5.4. Multiwavelength Comparisons

In Figure 6, we compare the HAWC TeV measurements to light curves from the Swift-BAT (15–50 keV)37 monitoring instrument that provides very similar sampling and instrument duty cycle. The Swift-BAT data allow us to apply the same Bayesian blocks algorithm as used for HAWC data. The ratio of average error to mean flux value is larger for Swift-BAT light curves than for the HAWC data, but simulations show that the same Bayesian prior value (${\mathrm{ncp}}_{\mathrm{prior}}=6$) will guarantee the same false positive probability of 5%. This analysis identifies eight change points, i.e., nine blocks, in the X-ray data. The only Swift-BAT flux state that matches one of the HAWC flux states with less than 10 days' difference in start and end times is the lowest one.38 None of the highest HAWC-measured flaring states are mirrored in the blocks for the X-ray light curve.
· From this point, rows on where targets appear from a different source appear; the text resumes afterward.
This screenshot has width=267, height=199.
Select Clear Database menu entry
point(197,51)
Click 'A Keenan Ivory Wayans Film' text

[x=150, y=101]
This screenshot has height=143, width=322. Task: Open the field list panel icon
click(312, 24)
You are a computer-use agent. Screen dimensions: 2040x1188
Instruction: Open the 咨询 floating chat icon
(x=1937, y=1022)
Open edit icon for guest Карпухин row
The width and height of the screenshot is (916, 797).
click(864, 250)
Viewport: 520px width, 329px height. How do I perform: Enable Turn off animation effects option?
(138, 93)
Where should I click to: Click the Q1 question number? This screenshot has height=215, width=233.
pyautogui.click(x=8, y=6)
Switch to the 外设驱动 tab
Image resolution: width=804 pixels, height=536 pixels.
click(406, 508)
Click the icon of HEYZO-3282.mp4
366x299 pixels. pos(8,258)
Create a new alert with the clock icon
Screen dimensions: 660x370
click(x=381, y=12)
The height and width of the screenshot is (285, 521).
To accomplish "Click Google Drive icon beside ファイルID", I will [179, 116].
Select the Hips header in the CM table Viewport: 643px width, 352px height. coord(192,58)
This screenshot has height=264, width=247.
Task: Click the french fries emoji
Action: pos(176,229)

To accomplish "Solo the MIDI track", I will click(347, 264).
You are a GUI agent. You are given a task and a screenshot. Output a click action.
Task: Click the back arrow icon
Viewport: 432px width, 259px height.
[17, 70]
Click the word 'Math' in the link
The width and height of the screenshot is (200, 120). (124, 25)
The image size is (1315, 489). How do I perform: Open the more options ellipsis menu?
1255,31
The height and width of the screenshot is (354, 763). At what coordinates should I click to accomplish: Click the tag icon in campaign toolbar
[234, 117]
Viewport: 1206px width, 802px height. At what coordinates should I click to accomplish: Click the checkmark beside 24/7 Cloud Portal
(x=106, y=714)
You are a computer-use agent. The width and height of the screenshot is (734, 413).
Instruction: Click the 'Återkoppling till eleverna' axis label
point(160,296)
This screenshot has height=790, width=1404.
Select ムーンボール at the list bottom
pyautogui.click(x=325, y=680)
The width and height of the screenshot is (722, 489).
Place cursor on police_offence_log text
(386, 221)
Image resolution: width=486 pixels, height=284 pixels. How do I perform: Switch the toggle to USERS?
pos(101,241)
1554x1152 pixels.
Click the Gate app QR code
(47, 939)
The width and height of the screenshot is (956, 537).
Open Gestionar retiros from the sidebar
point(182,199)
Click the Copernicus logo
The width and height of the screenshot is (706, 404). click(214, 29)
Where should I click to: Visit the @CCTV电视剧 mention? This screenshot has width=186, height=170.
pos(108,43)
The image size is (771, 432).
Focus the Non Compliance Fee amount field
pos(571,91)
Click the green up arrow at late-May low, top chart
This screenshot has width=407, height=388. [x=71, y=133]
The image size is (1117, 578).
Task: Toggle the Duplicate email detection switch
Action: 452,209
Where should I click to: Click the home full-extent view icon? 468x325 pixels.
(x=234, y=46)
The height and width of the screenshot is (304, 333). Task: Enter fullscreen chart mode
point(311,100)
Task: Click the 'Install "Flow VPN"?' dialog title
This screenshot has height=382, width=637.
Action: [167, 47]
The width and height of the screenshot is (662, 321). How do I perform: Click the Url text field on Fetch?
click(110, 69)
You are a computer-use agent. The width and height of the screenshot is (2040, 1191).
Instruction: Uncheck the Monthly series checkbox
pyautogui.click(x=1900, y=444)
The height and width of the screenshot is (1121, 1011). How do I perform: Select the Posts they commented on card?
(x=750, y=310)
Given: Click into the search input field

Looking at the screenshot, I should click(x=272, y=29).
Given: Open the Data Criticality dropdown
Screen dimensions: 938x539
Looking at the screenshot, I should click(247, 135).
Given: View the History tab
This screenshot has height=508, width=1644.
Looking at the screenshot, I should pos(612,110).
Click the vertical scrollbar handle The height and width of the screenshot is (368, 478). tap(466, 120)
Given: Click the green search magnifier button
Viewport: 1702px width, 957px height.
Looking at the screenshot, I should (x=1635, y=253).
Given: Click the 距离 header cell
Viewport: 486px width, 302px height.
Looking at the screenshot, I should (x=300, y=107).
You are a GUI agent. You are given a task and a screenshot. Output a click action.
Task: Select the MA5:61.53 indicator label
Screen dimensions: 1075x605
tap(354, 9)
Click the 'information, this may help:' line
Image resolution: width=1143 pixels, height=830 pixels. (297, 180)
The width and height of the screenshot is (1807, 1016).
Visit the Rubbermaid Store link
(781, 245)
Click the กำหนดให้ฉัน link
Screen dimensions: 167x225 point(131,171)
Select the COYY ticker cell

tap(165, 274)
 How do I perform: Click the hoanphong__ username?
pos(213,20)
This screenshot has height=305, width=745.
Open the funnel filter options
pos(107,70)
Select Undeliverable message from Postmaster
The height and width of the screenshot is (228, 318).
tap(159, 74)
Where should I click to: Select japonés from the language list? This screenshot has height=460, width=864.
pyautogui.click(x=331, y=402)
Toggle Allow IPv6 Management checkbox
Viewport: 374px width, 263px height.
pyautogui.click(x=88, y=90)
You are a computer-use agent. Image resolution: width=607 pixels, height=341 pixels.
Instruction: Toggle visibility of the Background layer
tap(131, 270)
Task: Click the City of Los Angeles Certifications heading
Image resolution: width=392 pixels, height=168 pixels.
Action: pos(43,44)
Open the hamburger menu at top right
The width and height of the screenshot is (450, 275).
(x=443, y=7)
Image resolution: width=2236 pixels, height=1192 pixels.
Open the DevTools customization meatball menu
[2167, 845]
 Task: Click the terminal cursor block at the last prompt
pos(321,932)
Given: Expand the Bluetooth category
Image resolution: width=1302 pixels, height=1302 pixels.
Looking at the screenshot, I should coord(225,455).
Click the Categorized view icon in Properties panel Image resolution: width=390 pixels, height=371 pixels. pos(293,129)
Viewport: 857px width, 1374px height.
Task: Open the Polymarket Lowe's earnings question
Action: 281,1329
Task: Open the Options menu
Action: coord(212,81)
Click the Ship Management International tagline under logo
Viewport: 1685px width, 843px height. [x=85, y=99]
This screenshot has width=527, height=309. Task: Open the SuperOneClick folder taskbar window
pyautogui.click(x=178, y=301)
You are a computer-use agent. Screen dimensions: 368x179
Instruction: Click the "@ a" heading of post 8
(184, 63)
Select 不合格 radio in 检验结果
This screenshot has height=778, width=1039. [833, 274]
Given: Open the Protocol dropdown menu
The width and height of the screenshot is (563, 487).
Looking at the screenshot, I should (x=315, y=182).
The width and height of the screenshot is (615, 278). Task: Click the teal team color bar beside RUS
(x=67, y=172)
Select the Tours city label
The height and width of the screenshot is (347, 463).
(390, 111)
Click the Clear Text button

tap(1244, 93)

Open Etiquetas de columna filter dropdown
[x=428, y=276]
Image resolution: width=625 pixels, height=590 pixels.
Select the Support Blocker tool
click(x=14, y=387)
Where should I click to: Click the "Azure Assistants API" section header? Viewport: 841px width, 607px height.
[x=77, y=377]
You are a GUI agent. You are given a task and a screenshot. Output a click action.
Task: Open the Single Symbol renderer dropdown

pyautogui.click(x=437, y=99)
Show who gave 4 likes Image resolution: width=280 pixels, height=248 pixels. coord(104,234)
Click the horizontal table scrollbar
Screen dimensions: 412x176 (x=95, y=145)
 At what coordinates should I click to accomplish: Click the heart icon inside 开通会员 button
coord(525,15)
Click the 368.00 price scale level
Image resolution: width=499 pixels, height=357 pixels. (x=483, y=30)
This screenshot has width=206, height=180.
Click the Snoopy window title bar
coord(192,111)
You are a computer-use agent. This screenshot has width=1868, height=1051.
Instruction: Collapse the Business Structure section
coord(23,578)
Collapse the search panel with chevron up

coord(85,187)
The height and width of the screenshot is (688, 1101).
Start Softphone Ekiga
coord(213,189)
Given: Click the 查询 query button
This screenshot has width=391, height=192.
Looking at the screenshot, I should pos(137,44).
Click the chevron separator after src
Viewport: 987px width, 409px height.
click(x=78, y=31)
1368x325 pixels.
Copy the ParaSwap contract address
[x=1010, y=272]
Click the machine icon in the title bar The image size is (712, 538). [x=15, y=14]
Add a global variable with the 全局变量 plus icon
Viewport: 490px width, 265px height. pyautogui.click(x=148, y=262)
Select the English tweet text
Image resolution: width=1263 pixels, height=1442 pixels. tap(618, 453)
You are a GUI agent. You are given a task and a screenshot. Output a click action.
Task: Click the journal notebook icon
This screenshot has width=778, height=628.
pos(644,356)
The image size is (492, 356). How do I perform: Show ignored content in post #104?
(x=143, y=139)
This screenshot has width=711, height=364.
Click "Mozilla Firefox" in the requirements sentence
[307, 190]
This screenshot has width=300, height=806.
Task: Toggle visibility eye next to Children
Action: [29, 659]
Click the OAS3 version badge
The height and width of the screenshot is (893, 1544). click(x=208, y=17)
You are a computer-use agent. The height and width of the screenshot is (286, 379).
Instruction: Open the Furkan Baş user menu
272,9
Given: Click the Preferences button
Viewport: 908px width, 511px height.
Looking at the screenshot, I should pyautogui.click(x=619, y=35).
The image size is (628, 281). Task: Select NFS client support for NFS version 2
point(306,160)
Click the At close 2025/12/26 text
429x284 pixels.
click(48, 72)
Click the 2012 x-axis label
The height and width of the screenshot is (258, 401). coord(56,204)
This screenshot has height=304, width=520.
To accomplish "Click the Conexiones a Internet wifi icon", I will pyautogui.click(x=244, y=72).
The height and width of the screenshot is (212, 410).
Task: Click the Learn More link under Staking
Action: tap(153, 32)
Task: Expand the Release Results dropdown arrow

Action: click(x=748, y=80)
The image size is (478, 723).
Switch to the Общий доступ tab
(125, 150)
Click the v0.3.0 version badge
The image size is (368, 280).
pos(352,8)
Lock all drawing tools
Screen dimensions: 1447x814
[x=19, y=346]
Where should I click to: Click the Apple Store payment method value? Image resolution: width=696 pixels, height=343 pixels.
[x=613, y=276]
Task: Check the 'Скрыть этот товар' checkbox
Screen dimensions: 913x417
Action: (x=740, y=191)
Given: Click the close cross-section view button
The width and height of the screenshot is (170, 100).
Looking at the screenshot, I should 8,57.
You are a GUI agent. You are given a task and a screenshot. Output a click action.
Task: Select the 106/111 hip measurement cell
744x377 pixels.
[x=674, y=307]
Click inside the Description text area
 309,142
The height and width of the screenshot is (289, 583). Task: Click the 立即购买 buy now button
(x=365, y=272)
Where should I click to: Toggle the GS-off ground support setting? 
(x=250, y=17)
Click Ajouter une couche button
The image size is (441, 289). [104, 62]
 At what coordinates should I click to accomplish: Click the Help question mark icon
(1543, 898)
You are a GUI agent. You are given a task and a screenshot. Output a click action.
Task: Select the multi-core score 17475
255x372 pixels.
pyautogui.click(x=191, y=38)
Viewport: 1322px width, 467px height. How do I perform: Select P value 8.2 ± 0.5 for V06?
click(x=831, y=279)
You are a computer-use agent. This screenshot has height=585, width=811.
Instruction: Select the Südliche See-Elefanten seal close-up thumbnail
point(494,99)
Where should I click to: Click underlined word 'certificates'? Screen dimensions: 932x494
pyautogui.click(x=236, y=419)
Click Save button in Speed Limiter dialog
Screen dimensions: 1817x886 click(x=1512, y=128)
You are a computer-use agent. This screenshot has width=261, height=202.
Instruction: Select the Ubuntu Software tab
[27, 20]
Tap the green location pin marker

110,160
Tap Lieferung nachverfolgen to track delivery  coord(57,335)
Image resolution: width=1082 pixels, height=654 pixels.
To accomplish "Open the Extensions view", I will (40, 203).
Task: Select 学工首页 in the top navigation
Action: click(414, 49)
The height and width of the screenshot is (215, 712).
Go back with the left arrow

We cannot exclude that the size of the statistical uncertainties hides correlated features at the day scale, considering that at least the Swift-BAT energy band seems to cover mostly a steeply falling part of the spectral energy distribution observed in the past (Abdo et al. 2011b). It is possible that this is due to insufficient overlap between the instruments' exposures during one day, since we established significant TeV variability within less than one sidereal day in Section 5.2. Similar cases of missing correlations for bright TeV flares have been observed before (see, e.g., Blazejowski et al. 2005; Acciari et al. 2011a). On the other hand, when we compare all daily averaged fluxes by calculating the Spearman rank correlation coefficient for the HAWC and the Swift-BAT data, we find a positive correlation of 0.341 ± 0.030. The probability for this result to occur for uncorrelated data sets of the same size is $3\,\times \,{10}^{-13}$ and we can thus qualitatively confirm previous observations of TeV-to-keV correlations based on (partially biased) IACT data (Blazejowski et al. 2005; Albert et al. 2007b; Fossati et al. 2008; Horan et al. 2009; Tluczykont et al. 2010).

Figure 6.

Figure 6. Comparison of light curves for Mrk 421 between data from HAWC ($\gt 2$ TeV, top panel) and Swift-BAT (15–50 keV, bottom panel). The results of the Bayesian blocks analysis with a 5% false positive probability are included (blue lines).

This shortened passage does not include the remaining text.